▶ [Brief]: Copy the records word for word, from the start of the records through the line containing "legend-medium-star: * is". Leave out the pictures.

*** Opening of Source material ***

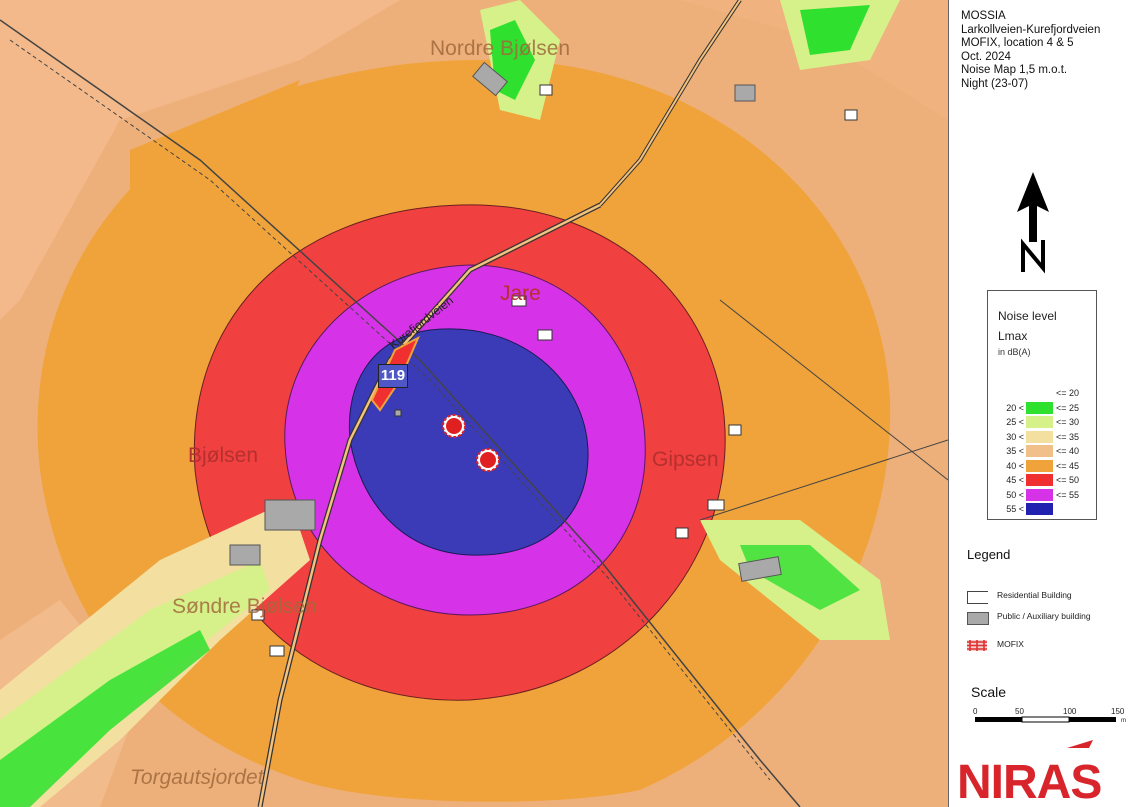  What do you see at coordinates (1050, 716) in the screenshot?
I see `scale-bar: 0 50 100 150 m` at bounding box center [1050, 716].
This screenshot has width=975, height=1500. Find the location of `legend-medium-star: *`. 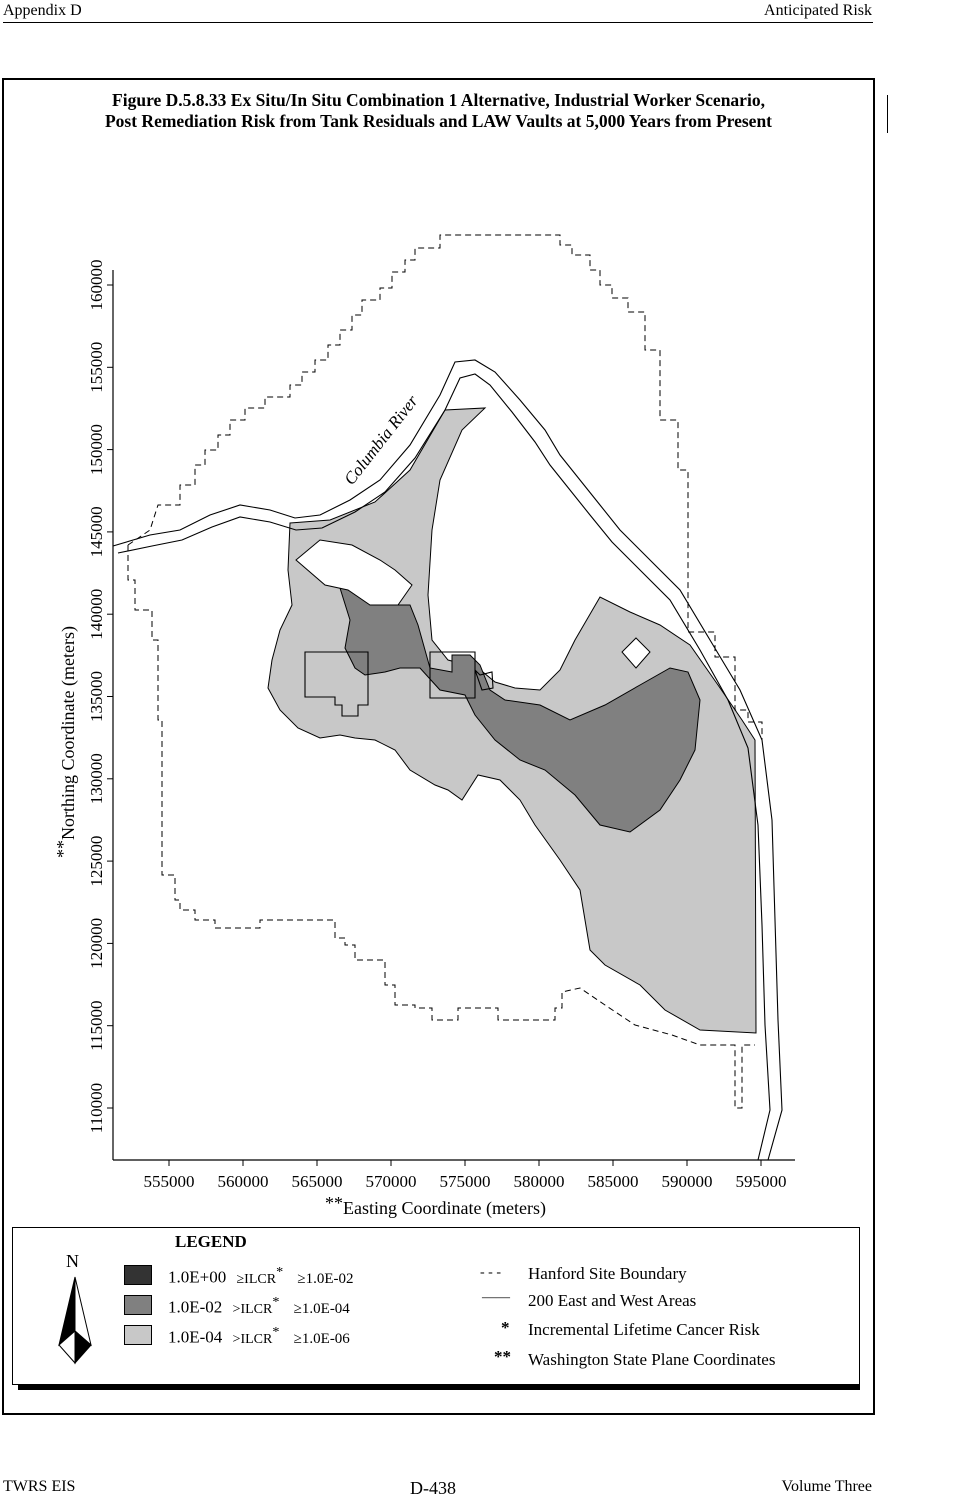

legend-medium-star: * is located at coordinates (276, 1302).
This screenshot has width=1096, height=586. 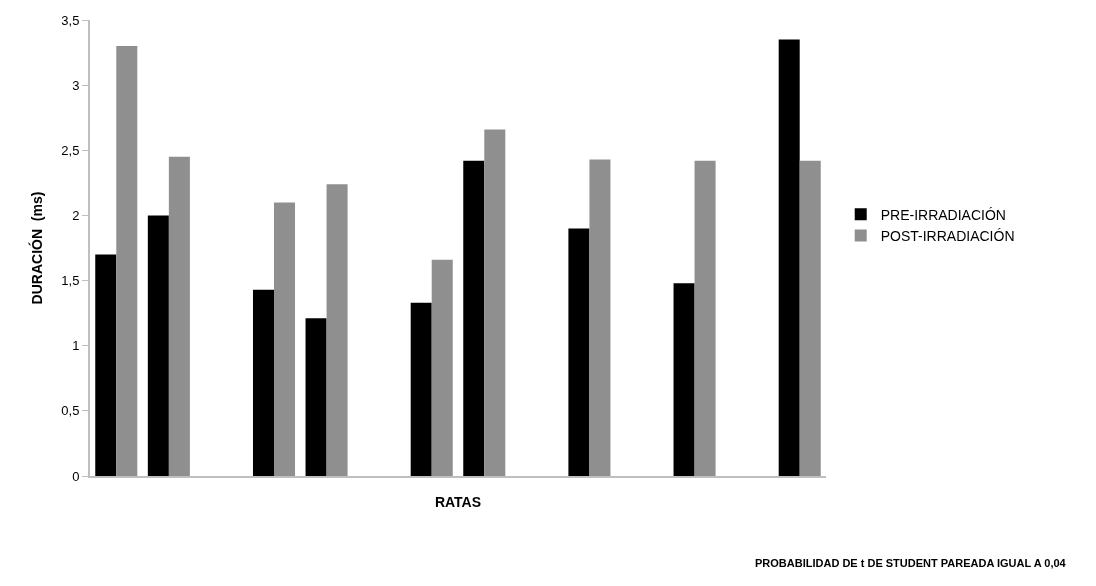 I want to click on y-tick-label: 0, so click(x=76, y=476).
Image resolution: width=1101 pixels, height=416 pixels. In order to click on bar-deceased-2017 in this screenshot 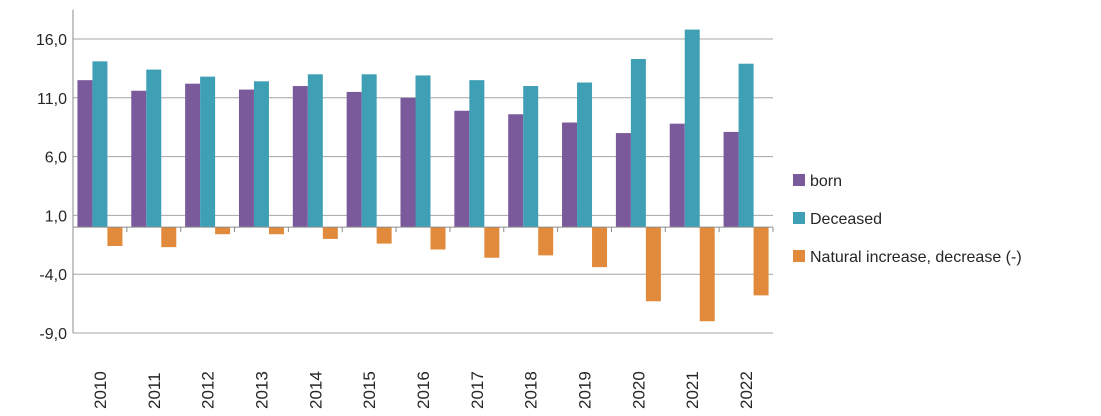, I will do `click(477, 154)`.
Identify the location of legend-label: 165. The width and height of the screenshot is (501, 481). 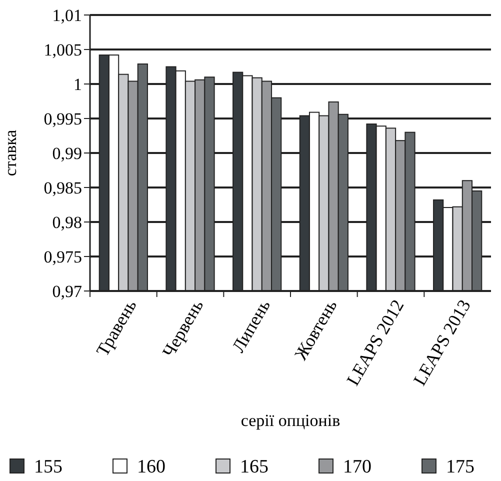
(254, 467).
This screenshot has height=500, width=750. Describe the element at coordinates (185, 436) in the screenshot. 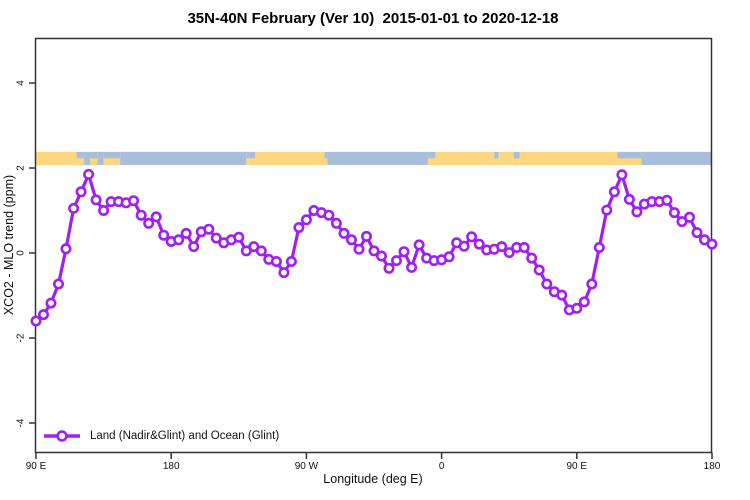

I see `legend-label: Land (Nadir&Glint) and Ocean (Glint)` at that location.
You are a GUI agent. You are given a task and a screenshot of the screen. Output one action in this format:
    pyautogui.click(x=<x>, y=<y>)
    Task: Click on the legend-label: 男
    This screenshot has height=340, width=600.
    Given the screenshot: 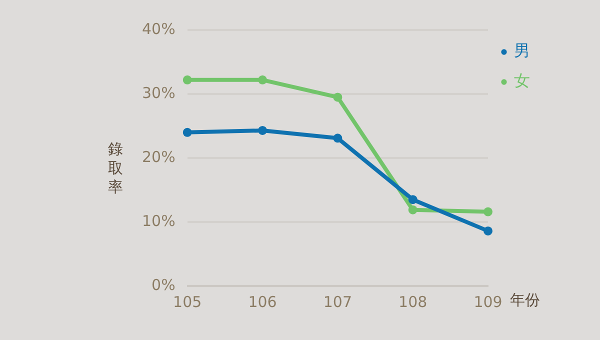 What is the action you would take?
    pyautogui.click(x=522, y=50)
    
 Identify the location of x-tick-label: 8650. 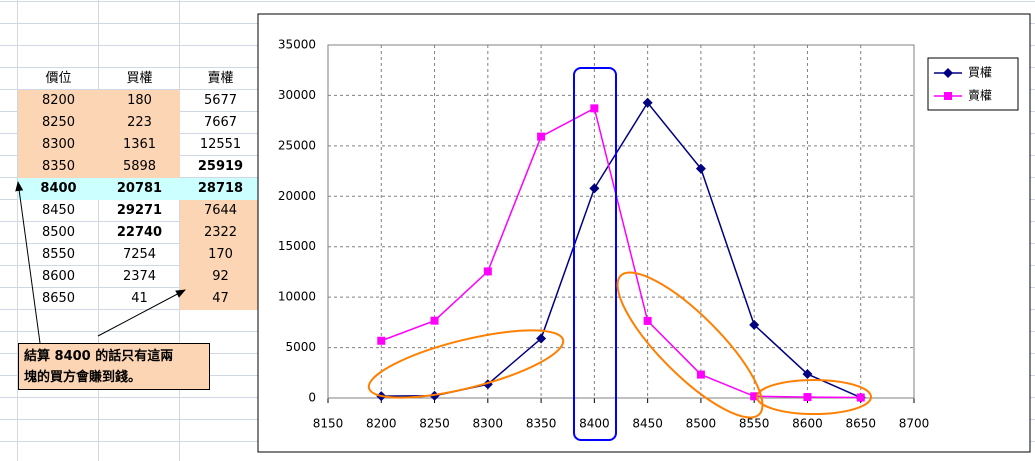
(860, 424).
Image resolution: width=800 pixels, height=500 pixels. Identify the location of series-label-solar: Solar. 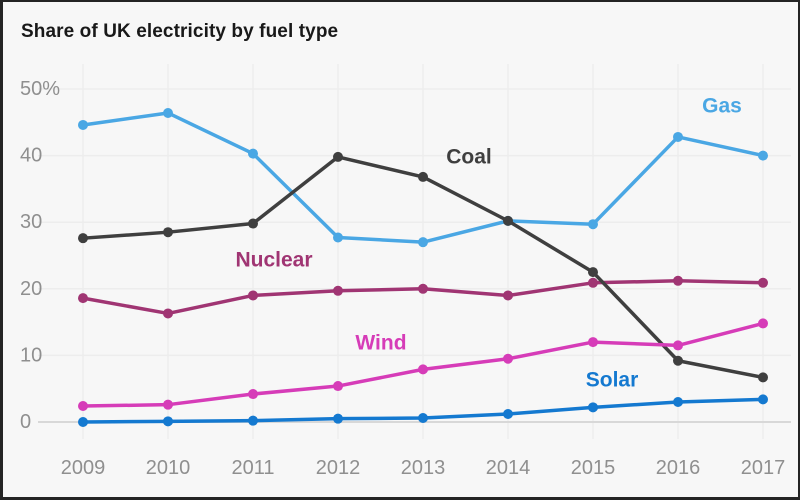
(612, 380).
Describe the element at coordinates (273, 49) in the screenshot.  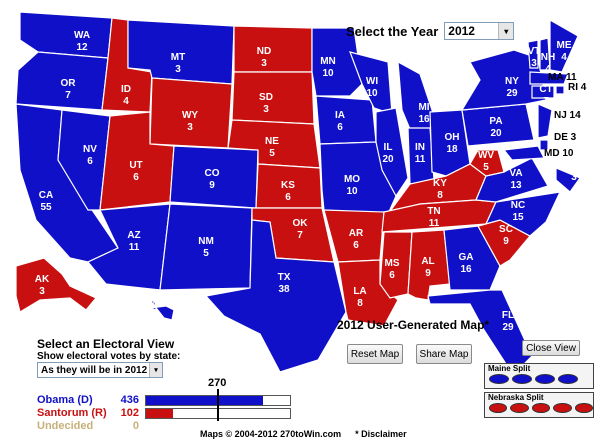
I see `state-nd` at that location.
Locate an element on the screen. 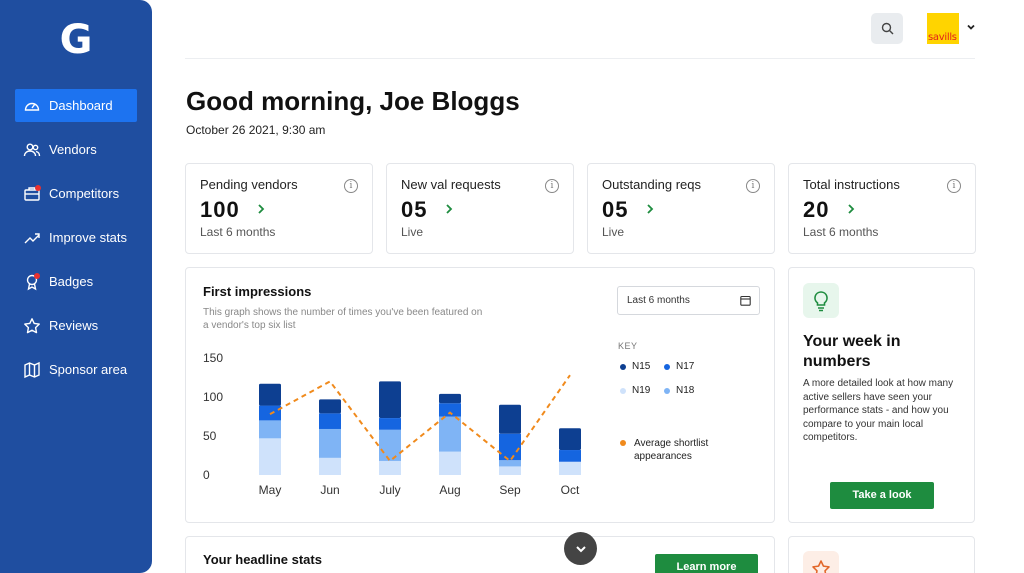 This screenshot has width=1024, height=573. period-select-value: Last 6 months is located at coordinates (658, 300).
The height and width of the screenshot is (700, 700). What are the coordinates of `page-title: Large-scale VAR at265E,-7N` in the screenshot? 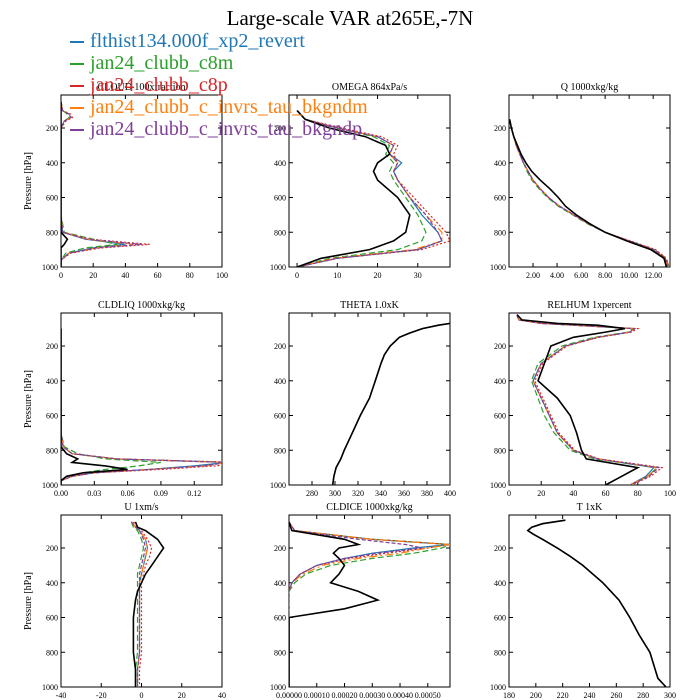 It's located at (350, 18).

*** Close of Source material ***

▶ [Response for this exercise]:
  What do you see at coordinates (1050, 716) in the screenshot?
I see `scale-bar: 0 50 100 150 m` at bounding box center [1050, 716].
This screenshot has width=975, height=1500. Find the location of `legend-medium-star: *`. 

legend-medium-star: * is located at coordinates (276, 1302).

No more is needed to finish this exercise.